But even amid stiff competition, Mr. Ohlsson’s performance stood out for the passion and force of his interpretation, enhanced by his clear voicing of inner lines and the dramatic juxtaposition of contrasting elements.

Storyteller Well Versed in Liszt’s Versatility25 Jan 2012

The pianist Garrick Ohlsson spoke recently of his affinity for Liszt, an empathy that was certainly evident during his stunning performance of Liszt’s Sonata in B minor at the 92nd Street Y on Sunday afternoon.

Liszt is a boldface name this season, with myriad pianists celebrating the bicentennial of his birth. But even amid stiff competition, Mr. Ohlsson’s performance stood out for the passion and force of his interpretation, enhanced by his clear voicing of inner lines and the dramatic juxtaposition of contrasting elements.
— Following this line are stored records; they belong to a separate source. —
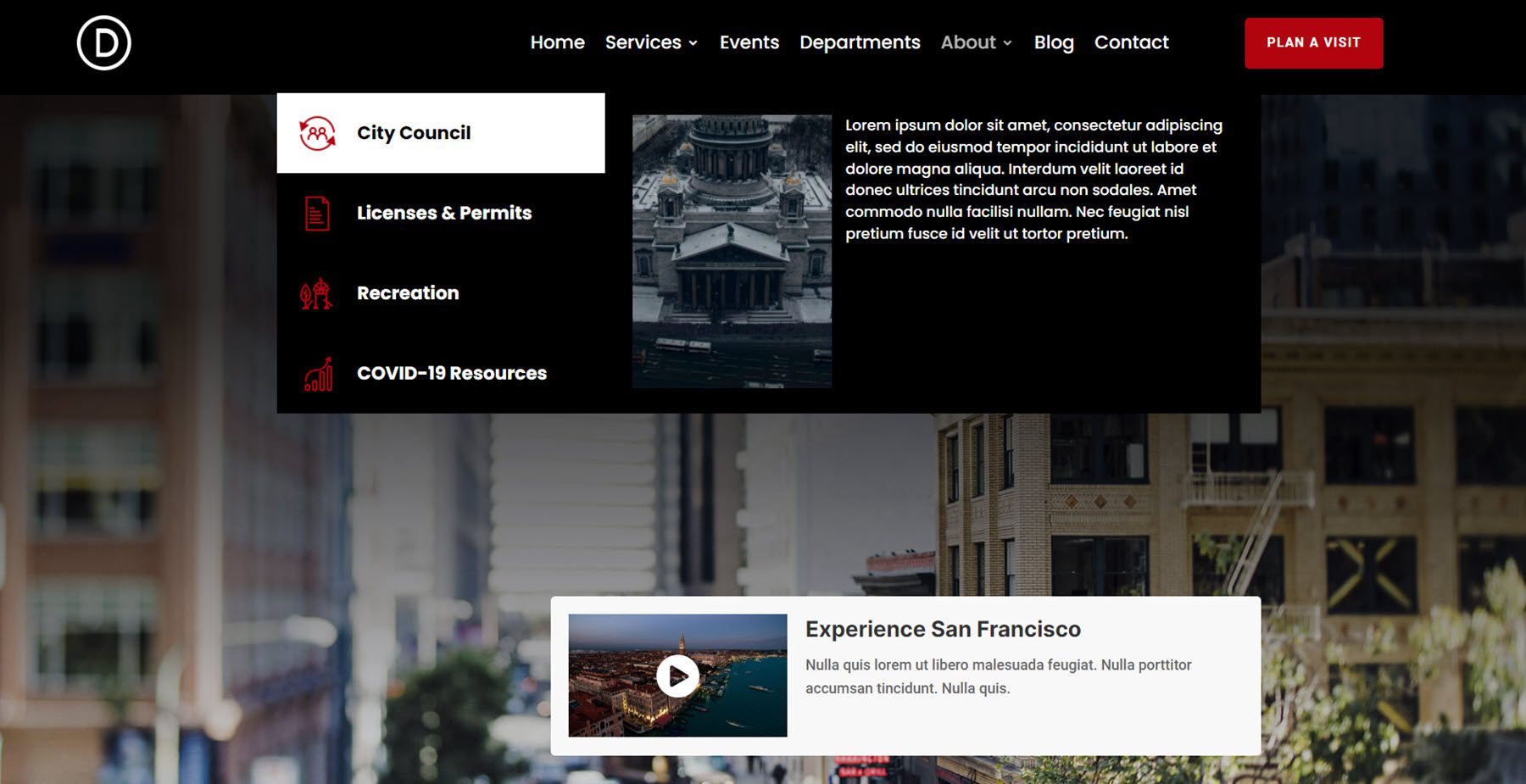Image resolution: width=1526 pixels, height=784 pixels.
Task: Click the Contact nav item
Action: tap(1131, 42)
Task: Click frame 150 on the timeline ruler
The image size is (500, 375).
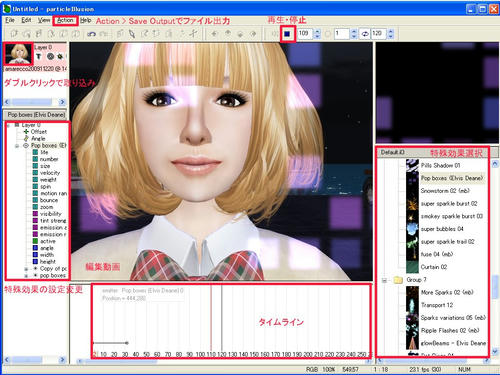Action: (254, 354)
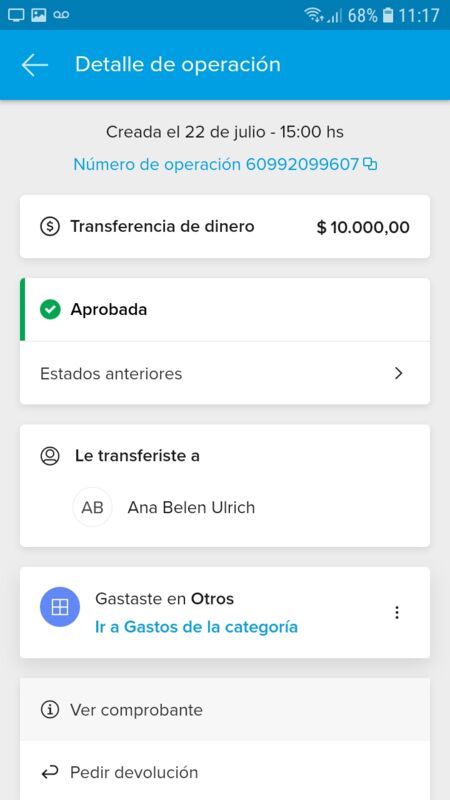Tap the return arrow icon for Pedir devolución

pyautogui.click(x=49, y=772)
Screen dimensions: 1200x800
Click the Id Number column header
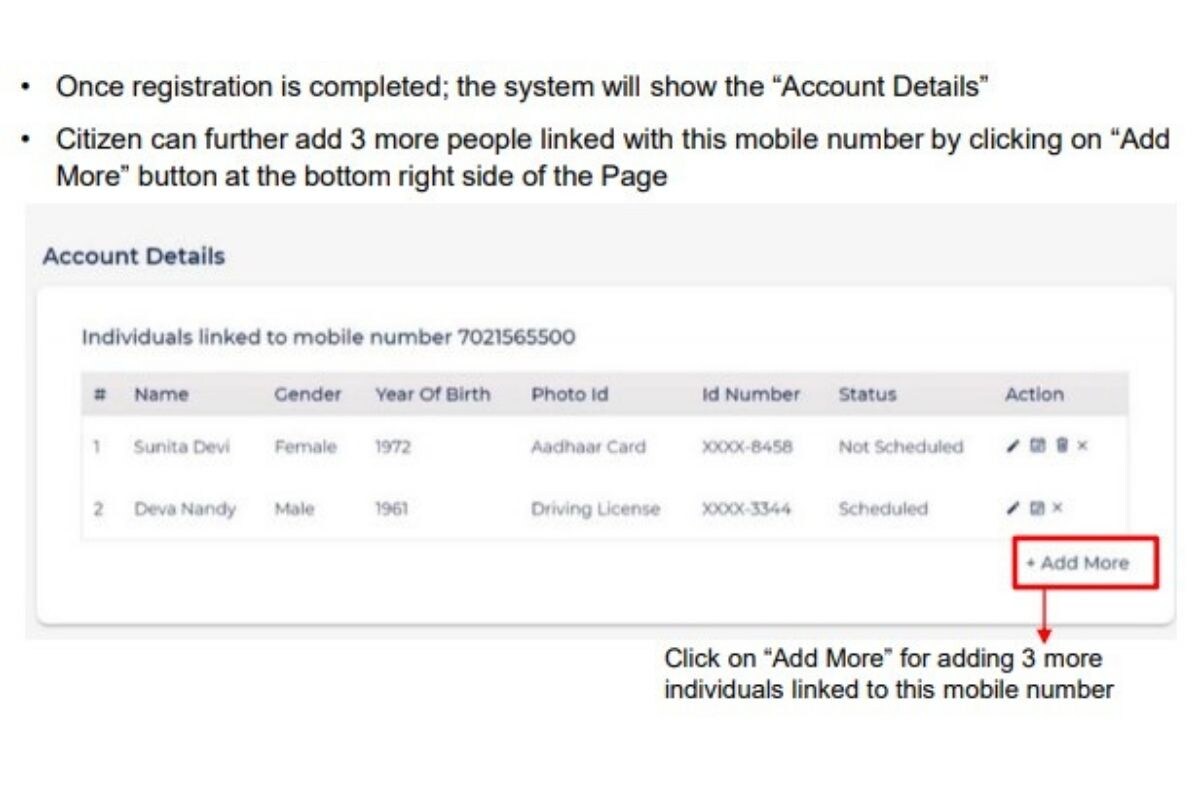click(x=749, y=394)
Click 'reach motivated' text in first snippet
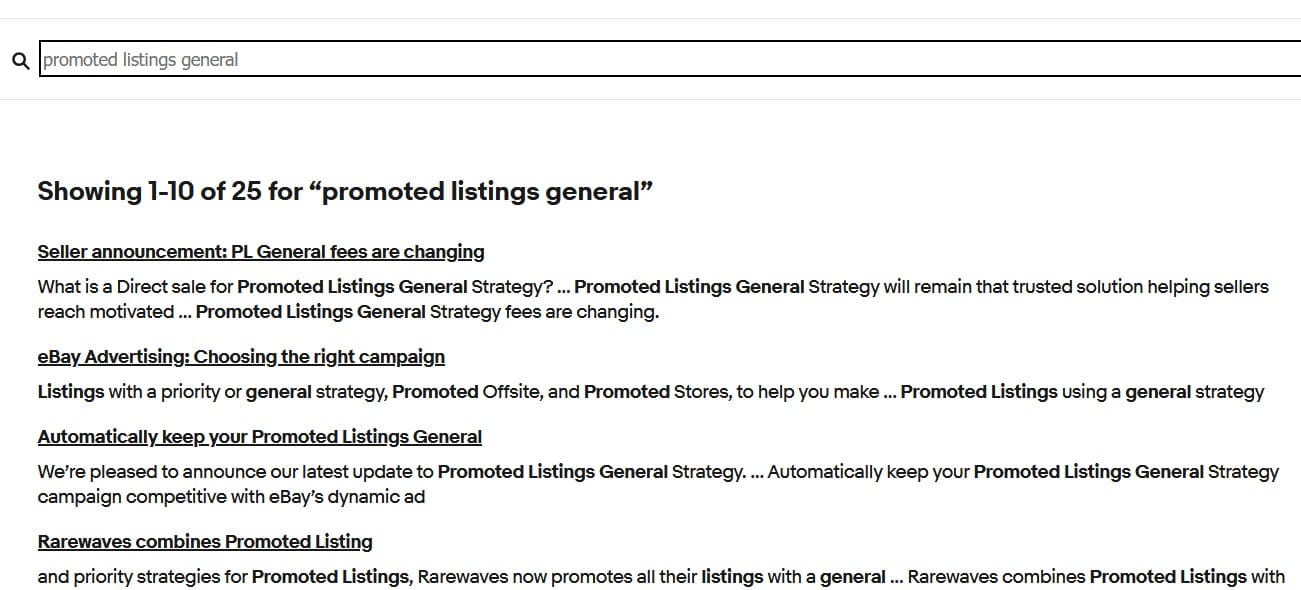Image resolution: width=1301 pixels, height=590 pixels. point(105,312)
In less capable hands, huge sonatas like the Liszt B minor can easily meander off track, but Mr. Ohlsson’s gifts as a storyteller held the audience spellbound. He achieved the rare feat of eliciting silence from his listeners; there was barely a cough or a rustle throughout the program.

Mr. Ohlsson also brought a spontaneous sense of drama to Liszt’s arrangement of Bach’s Fantasy and Fugue in G minor (BWV 542), which opened the program. Liszt was a prolific arranger of the music of his predecessors, including Bach, in an era when piano transcriptions were used to disseminate a variety of scores before the existence of recorded music.

Mr. Ohlsson has described Liszt’s intense “Funérailles,” written to commemorate the execution of 14 Hungarian revolutionaries, as “a kind of proto-Mahler piece,” with elements of the sonata’s drama. The dramatic aspects were brilliantly exploited here. The crescendos of the left-hand octaves unfolded with spine-tingling intensity, vividly contrasted with Mr. Ohlsson’s poetic nuance as the piece morphed from funeral march to danse macabre to quiet melancholy.

The mystical side of Liszt was represented with a lovely rendition of the impressionistic “Jeux d’Eaux à la Villa d’Este” (“Fountains at the Villa d’Este”), a painterly depiction of gently rippling water.  Mr. Ohlsson’s clear articulation elegantly highlighted the Lisztian filigree in the “Transcendental” Étude No. 5, “Feux Follets” (“Will-o’-the-Wisps”).

Mr. Ohlsson concluded the program on a virtuosic note with the “Mephisto Waltz” No. 1. As an encore, he offered Liszt’s “Klavierstücke” in A flat, one of a set of short piano pieces written late in his career.